A história é a do herói franzino, sedento pela guerra, mas que, por debilidades físicas, não consegue ser convocado para combater os alemães durante a Segunda Guerra Mundial após uma série de tentativas (com diversas identidades falsas). Steve Rogers é típico jovem que almeja conquistar uma posição de destaque na sociedade, perder a virgindade com a garota especial. As chances do menino dotado de grande bondade de realizar seu sonho se concretizam quando ele conhece o Dr. Abraham Erskine, que o convida para ser a cobaia de um projeto científico meticuloso que promete mudar sua condição física. De fato, após a transformação, o esquelético e fraco Rogers logo potencializa seu corpo, tornando-se, enfim, o Capitão América. Agora, quase indestrutível, corporificado em músculos, Steve vai enfrentar os nazistas coordenados por Hitler e, mais diretamente, o exército liderado pelo Caveira Vermelha (seu único semelhante), agora seu inimigo mortal. Além de tudo, o novo “herói do mundo” agora poderá sair com Peggy Carter, a mulher “certa”.

Mas como reconhecer e dar fé a um cinema que só distribui devoção, seja face a imagem da bandeira dos Estados Unidos (o escudo metaforiza o brio dos americanos de lá; eles têm a força, são indestrutíveis) ou ao culto ao herói, tão caro é o sonho americano para o próprio cinema estadunidense, e que jamais aplica a audácia das grandes aventuras em suas imagens? Literalmente, o Capitão América não empolga. Como validar as artimanhas desse procedimento (não se pode falar em método, pois este pede um esforço criativo do qual Joe Johnston não parece disposto a realizar) que renuncia os melhores prazeres dos filmes de aventura, aqueles sentidos na quadrilogia Indiana Jones, e, para não ficar numa evocação injusta e trazer a um período mais recente, em Hellboy, para abraçar as fórmulas etéreas do mainstream sem distorcê-las um bocado, sem deixar de venerar seus rituais e fundamentos mais básicos. Mas falamos de um filme viciado em sua própria imagem, cego de sua condição, dotado de uma encenação saturada, brochante. Sutilmente, pode-se dizer que, se os filmes de heróis tornaram-se meros rascunhos de um conjunto estético específico, então que se resolvam, sobretudo, seus problemas de estrutura, de dramaturgia e de sinergia. Irredutivelmente, nos resta contestar esta forma de arte tão improdutiva.
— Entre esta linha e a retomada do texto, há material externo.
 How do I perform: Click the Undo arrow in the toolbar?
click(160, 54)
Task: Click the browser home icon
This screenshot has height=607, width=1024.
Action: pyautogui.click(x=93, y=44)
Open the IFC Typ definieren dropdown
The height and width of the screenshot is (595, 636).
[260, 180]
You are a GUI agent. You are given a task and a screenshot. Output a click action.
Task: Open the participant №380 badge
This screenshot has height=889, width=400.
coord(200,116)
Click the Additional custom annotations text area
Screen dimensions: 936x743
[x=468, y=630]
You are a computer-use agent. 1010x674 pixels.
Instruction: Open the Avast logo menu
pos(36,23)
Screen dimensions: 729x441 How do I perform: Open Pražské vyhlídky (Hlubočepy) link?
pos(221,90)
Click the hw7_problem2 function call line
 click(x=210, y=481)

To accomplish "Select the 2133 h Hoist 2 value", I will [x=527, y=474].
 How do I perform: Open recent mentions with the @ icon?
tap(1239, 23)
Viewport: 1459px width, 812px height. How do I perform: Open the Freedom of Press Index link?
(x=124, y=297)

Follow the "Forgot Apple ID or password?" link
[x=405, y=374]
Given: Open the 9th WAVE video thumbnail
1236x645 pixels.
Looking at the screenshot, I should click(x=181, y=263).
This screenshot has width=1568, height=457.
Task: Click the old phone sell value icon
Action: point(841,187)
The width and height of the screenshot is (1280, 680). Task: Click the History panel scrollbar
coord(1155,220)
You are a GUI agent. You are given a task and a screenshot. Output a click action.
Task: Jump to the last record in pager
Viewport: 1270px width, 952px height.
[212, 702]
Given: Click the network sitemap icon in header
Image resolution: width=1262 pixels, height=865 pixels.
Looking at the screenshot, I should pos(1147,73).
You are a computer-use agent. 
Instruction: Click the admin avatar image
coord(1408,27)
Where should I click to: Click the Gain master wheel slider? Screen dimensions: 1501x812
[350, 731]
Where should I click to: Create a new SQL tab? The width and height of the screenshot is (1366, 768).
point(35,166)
Pois o que norteia esses filmes anteriormente citados, igualmente criados e projetados para um grande público, é justa e especialmente um espírito desregrado, incoerente, teimoso. Capitão América (o filme e o personagem), é disposto de uma veleidade (em relação ao fazer, é submisso, padrão) permeada por um anacronismo-fantasia (na ação do filme, o passado é futurista) pouco útil à fluência narrativa, porque não encontra uma ação verdadeiramente impactante que permita o envolvimento do público para além daquele contentamento com qualquer coisa que aconteça na tela, desde que com efeitos de “encher os olhos”. Ou seja, as coisas simplesmente acontecem sem que percebamos sua graciosidade e tensão. Nem mesmo entre aqueles que defendem o “entretenimento” (uma palavra muito banalizada, aliás) como função primordial do cinema, é preciso, antes de tudo, ter consciência de que, mesmo para entreter, é preciso inteligência – nestes tempos tão castigados por imagens boçais e maturadas, um tanto mais. Mas o filme de Joe Johnston é aquela velha crônica da pós-fragilidade quando do conhecimento da força própria.

(Captain America – The First Avenger, EUA, 2011) De Joe Johnston. Com Chris Evans, Hugo Weaving, Hayley Atwell, Sebastian Stan, Dominic Cooper, Tommy Lee Jones, Stanley Tucci, Richard Armitage, Toby Jones.